A bill that would bring legal sports betting to Minnesota only narrowly received safe passage from another legislative committee, with one of its authors saying it will soon be tweaked to include a higher minimum age for mobile wagering.
H.F. 778 was discussed again Tuesday during a meeting of the Minnesota House of Representatives’ State Government Finance and Elections Committee.
The bill would legalize and authorize retail and online sports betting in Minnesota and put it under the control of the state’s Native American tribes. On Tuesday, the proposed legislation was nudged a little closer to becoming law, following a similar approval last week.
“This is an idea whose time has come,” said Democratic-Farmer-Labor Rep. Zack Stephenson, one of H.F. 778's authors, during Tuesday’s meeting.
A new age
Yet the bill only just made any further progress at all. While members of the State Government Finance and Elections Committee did refer H.F. 778 to the House's judiciary committee, it was only a 7-5 vote in favor of the move.
The decision followed lawmakers and interested parties voicing various concerns about the bill during Tuesday's meeting, which was broken up into morning and afternoon sessions.
Before the vote, Stephenson acknowledged hearing a desire from fellow lawmakers to increase the legal age for mobile betting in the bill from its proposed level of 18 years old to the more typically used 21 years old.
“We've been exploring a lot of different opportunities for how to do that,” Stephenson said Tuesday morning. “But I think we've just in the last day or so reached a conclusion that the age should be 21.”
While Stephenson said they reached that conclusion too late to meet the deadline to propose amendments during Tuesday’s meeting, he told members that he would do so at the bill’s next stop, which is the judiciary committee. The legislation will have to visit several other committees as well before a whole House vote.
H.F. 778 would usher in the biggest change to the state’s gambling laws in 40 years, Stephenson said. It would also mean that Minnesota would join its neighbors in having some form of legal sports betting — at the moment, the Land of 10,000 Lakes is the lone holdout in its neck of the woods.
The legislation supported by Stephenson would allow for two “master” mobile sports betting licenses with 20-year terms, which would go to the state’s Native American tribes. The tribes could then receive up to 11 operator permits for online sportsbooks and could partner with third-party platform providers to conduct that mobile wagering.

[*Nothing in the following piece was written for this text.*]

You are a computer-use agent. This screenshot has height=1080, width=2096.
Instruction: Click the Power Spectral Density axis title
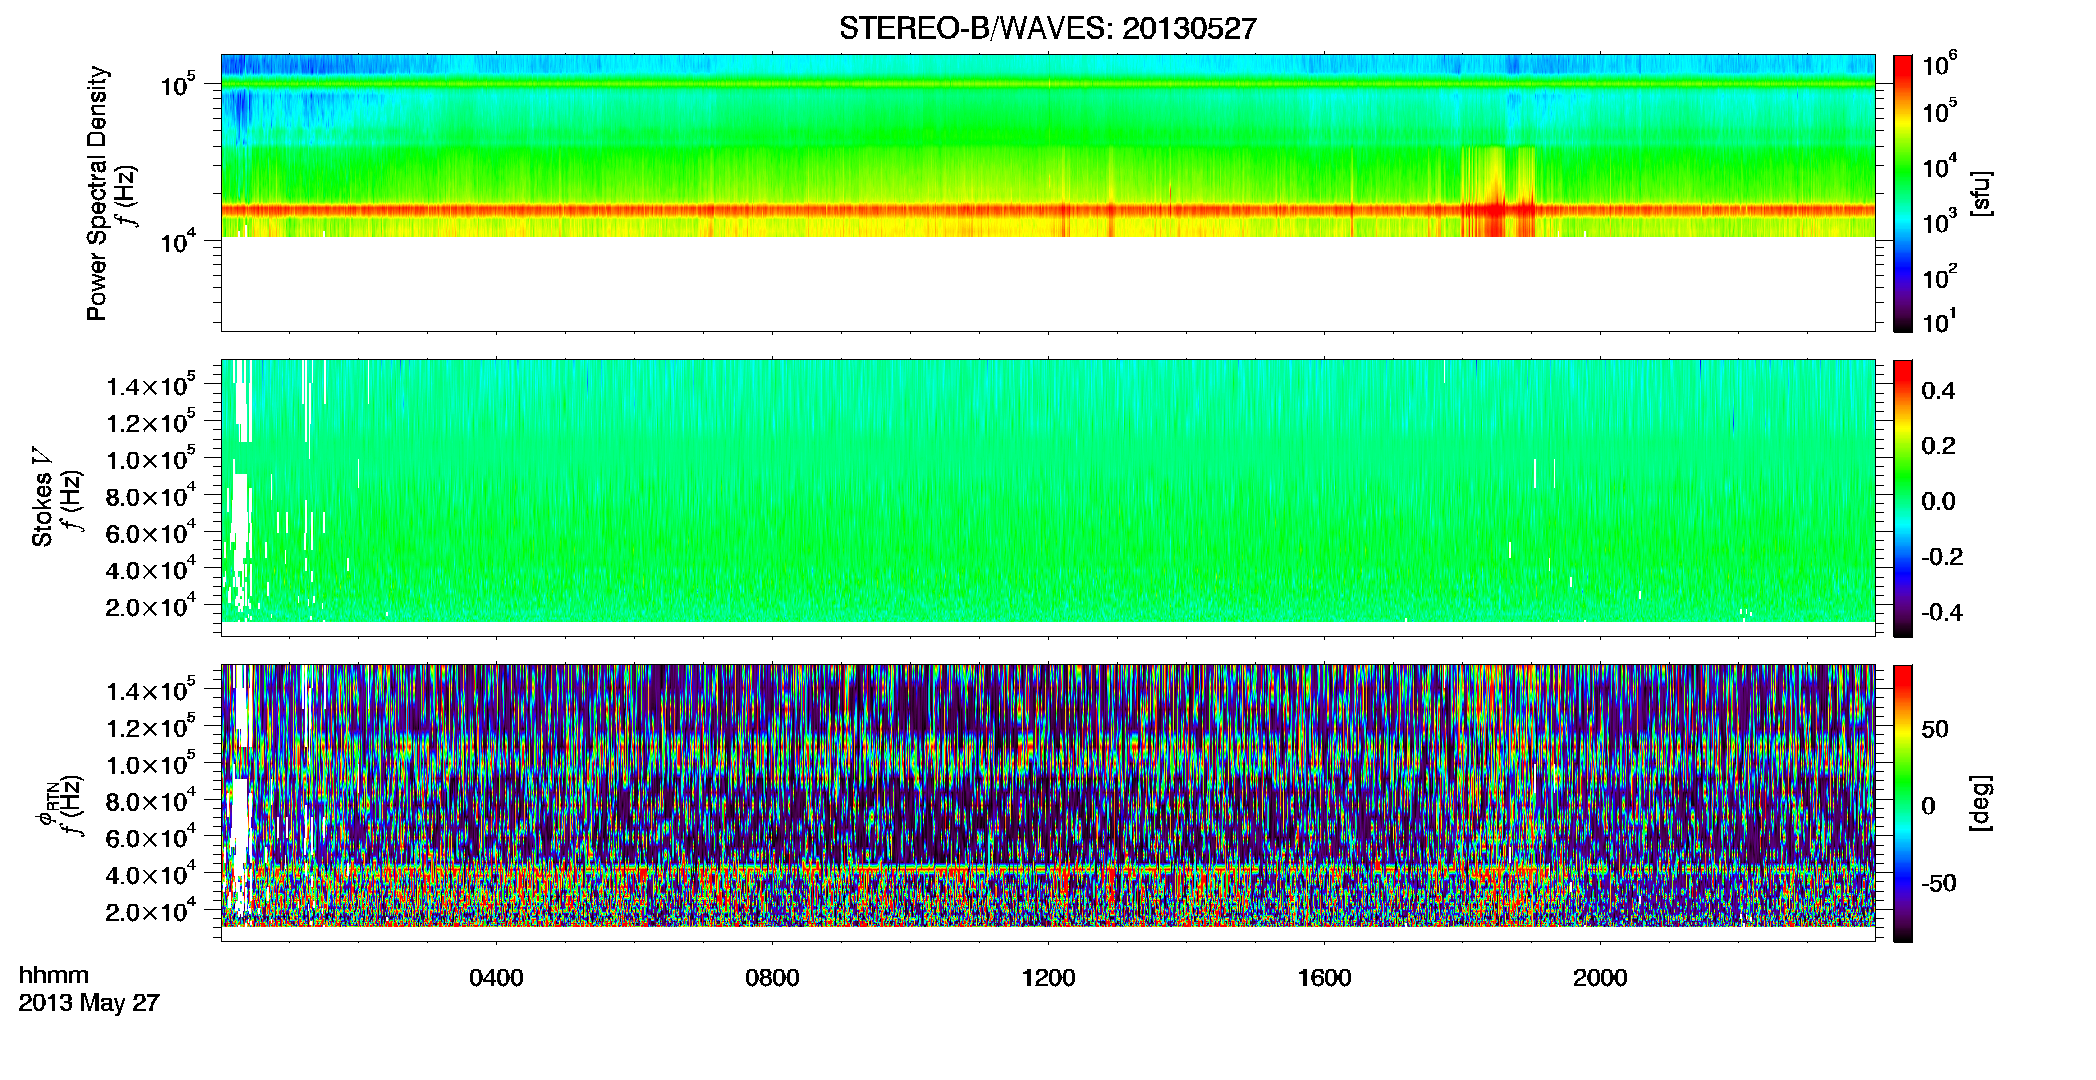(97, 193)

“This bill includes both brick-and-mortar sports betting at tribal casinos as well as statewide mobile sports betting operated by the tribes in partnership with commercial operators,” Stephenson reiterated on Tuesday. “To put that in plain terms, if this bill passes, Minnesotans will be able to visit sports betting lounges at casinos all across Minnesota and they'll also be able to wager on sports on their smartphones anywhere in the state.”
Nevertheless, H.F. 778 is already attracting some pushback because of more than just its proposed legal age for online wagering. There is also another campaign to legalize sports betting in the state Senate, which has yet to ramp up.
No small problem
Among the concerns raised on Tuesday was problem gambling. Jake Grassel of Citizens Against Gambling Expansion (CAGE) said H.F. 778 poses a serious risk to state finances as increased addiction could increase related costs, such as those tied to crime, unemployment, and bankruptcy.

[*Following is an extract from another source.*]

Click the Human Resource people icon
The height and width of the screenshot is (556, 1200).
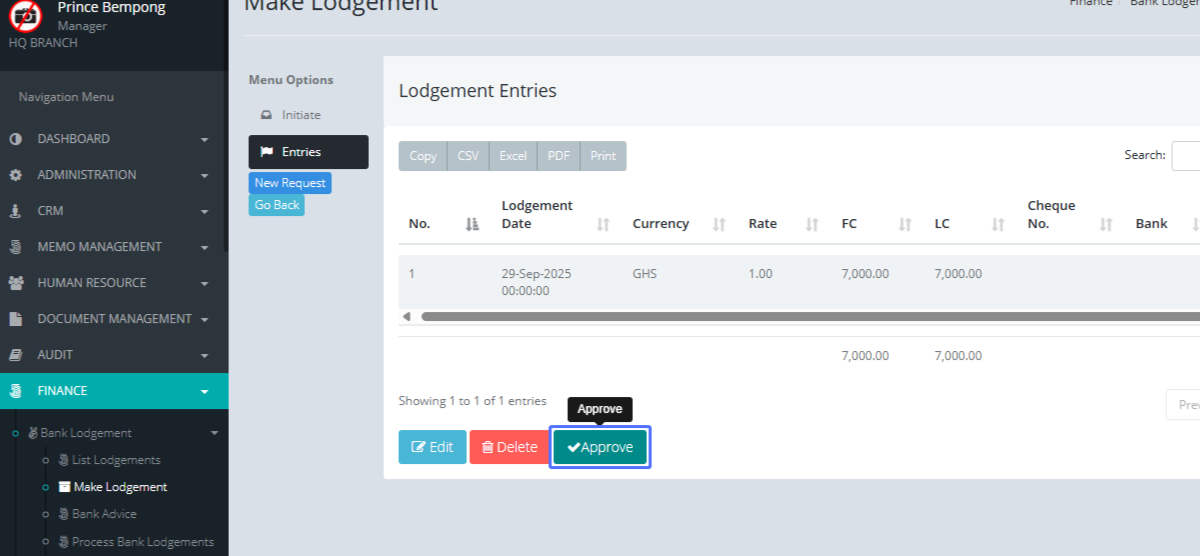tap(15, 283)
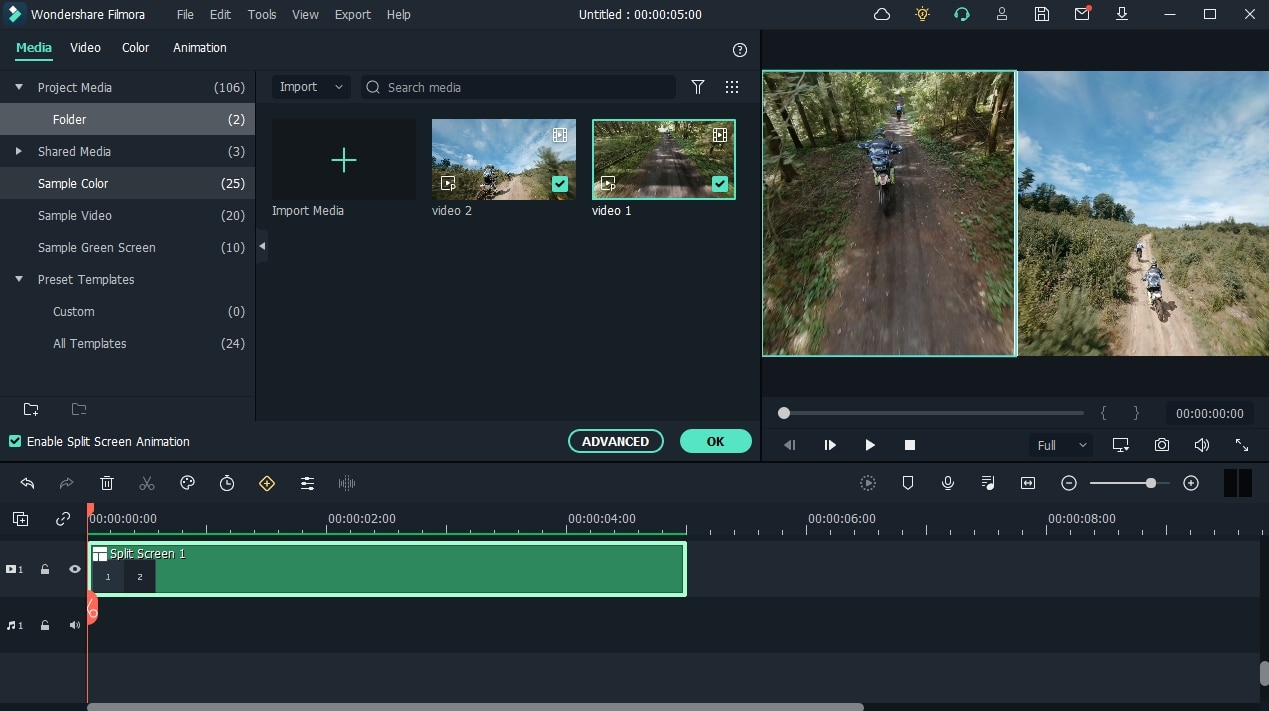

“We do appreciate the author's assurances to increase the gambling age on mobile gambling to 21,” Grassel told the committee. “However, by creating a marketplace for this next generation to gamble from their couch, coffee shop or dorm room, we are creating a generation that will lose their hard-earned monies and likely their future to betting on entertainment.”
Stephenson told the committee that technically illegal sports betting is already happening in the state and that 40% of the tax revenue generated by legalization would go to treating problem gambling.

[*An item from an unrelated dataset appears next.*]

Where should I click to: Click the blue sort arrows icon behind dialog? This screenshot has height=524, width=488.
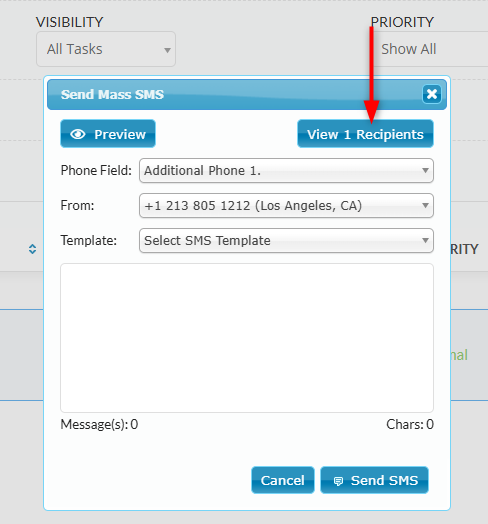[x=32, y=249]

“We need to be honest here: most people can gamble without issue, but for a small subset it is a real problem,” he said. “We would devote more resources than ever before to confronting this problem.”
H.F. 778 was amended Tuesday in a way that Stephenson said would flesh out Minnesota Amateur Sports Commission grant programs that would be funded with half of the tax revenue received from sports betting.
Those grants will help “promote the integrity of amateur sports and … promote participation in sports in areas that have experienced a high rate of juvenile crime,” a summary of the bill says.